**Work instructions:** Look for the word "első" in the entries and copy each line where it appears.

Stored dataset items
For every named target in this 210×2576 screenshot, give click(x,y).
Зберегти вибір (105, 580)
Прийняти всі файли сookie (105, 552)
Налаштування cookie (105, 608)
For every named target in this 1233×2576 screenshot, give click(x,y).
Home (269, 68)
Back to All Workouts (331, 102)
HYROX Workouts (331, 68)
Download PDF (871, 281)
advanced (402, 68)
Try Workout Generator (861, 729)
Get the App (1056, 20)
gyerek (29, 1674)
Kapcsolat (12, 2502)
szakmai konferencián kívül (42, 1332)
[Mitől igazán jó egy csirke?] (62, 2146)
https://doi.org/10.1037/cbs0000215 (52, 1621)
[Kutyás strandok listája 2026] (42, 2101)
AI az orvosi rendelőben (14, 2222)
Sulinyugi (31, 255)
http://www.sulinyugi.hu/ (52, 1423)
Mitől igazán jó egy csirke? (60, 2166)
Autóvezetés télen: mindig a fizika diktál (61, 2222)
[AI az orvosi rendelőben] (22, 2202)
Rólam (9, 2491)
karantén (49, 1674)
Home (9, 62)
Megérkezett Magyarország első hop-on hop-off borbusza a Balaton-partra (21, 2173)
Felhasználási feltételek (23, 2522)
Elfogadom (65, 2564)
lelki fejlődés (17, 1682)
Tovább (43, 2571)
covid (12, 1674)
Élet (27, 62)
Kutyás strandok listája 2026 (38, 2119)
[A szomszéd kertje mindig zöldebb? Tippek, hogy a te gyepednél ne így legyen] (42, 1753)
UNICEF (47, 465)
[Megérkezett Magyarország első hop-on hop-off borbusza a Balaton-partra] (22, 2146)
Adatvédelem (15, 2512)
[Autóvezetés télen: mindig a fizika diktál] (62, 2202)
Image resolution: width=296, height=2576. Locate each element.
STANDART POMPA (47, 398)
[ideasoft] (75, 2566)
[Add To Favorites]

**Output of the exercise:**
Megérkezett Magyarország első hop-on hop-off borbusza a Balaton-partra (21, 2173)
[Megérkezett Magyarország első hop-on hop-off borbusza a Balaton-partra] (22, 2146)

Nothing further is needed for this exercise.